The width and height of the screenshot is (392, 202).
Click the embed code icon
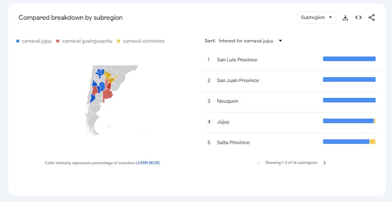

--

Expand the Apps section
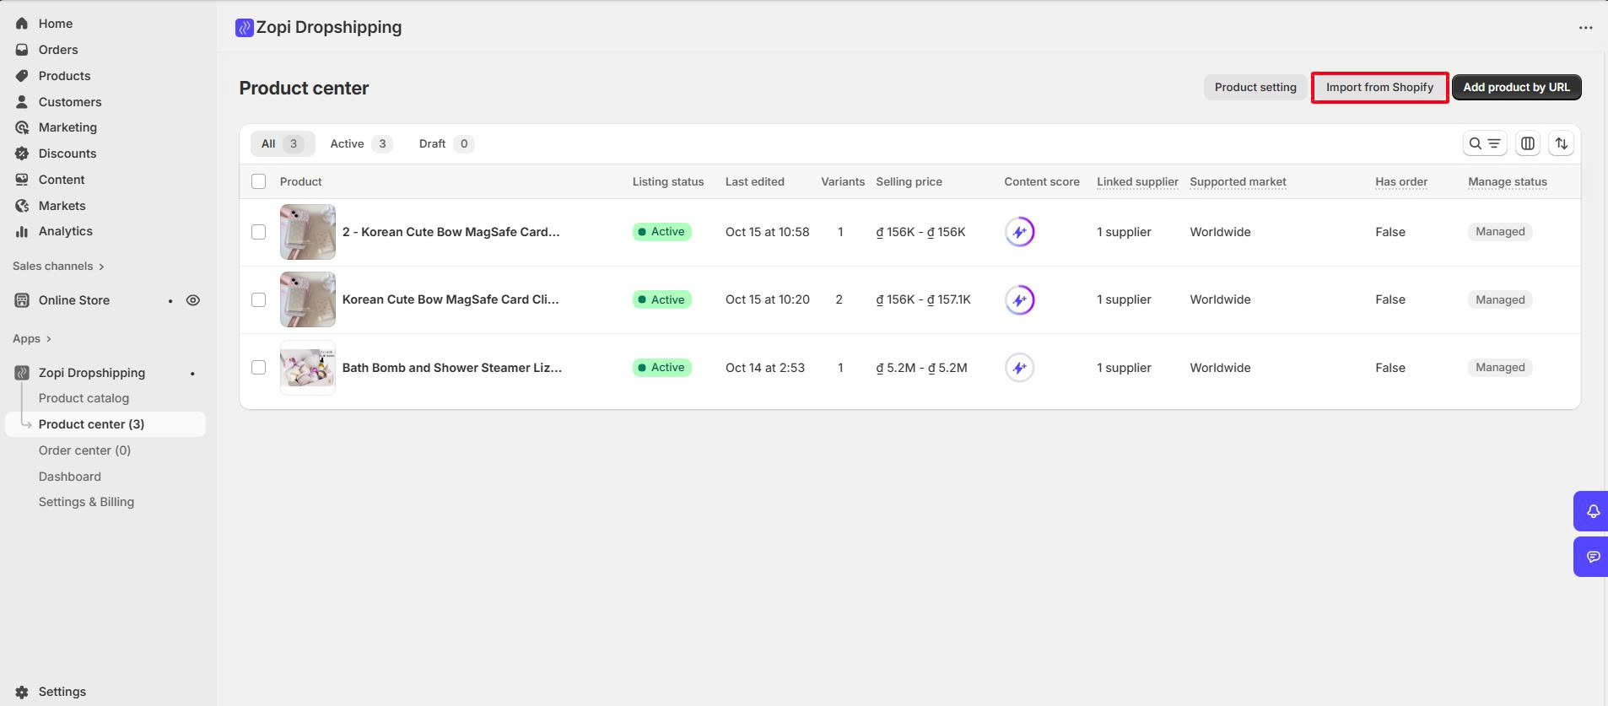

...

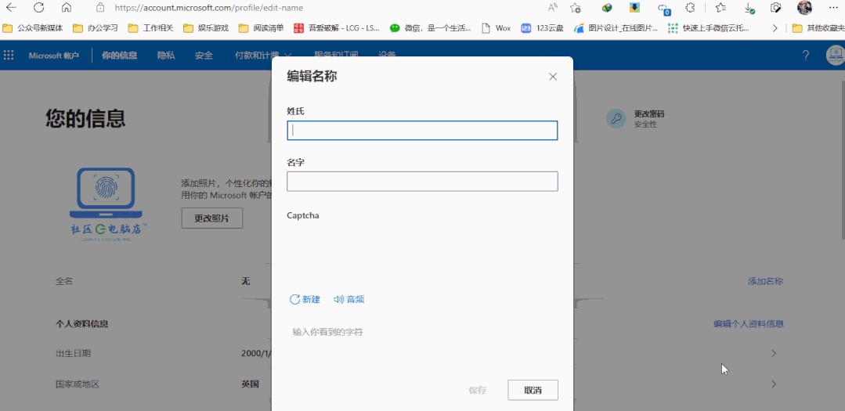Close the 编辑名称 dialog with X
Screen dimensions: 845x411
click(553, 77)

* Task: Which lines in the material above contain the string "width"? Pick out every one, matching case exactly.

* The output:
The width and height of the screenshot is (392, 202).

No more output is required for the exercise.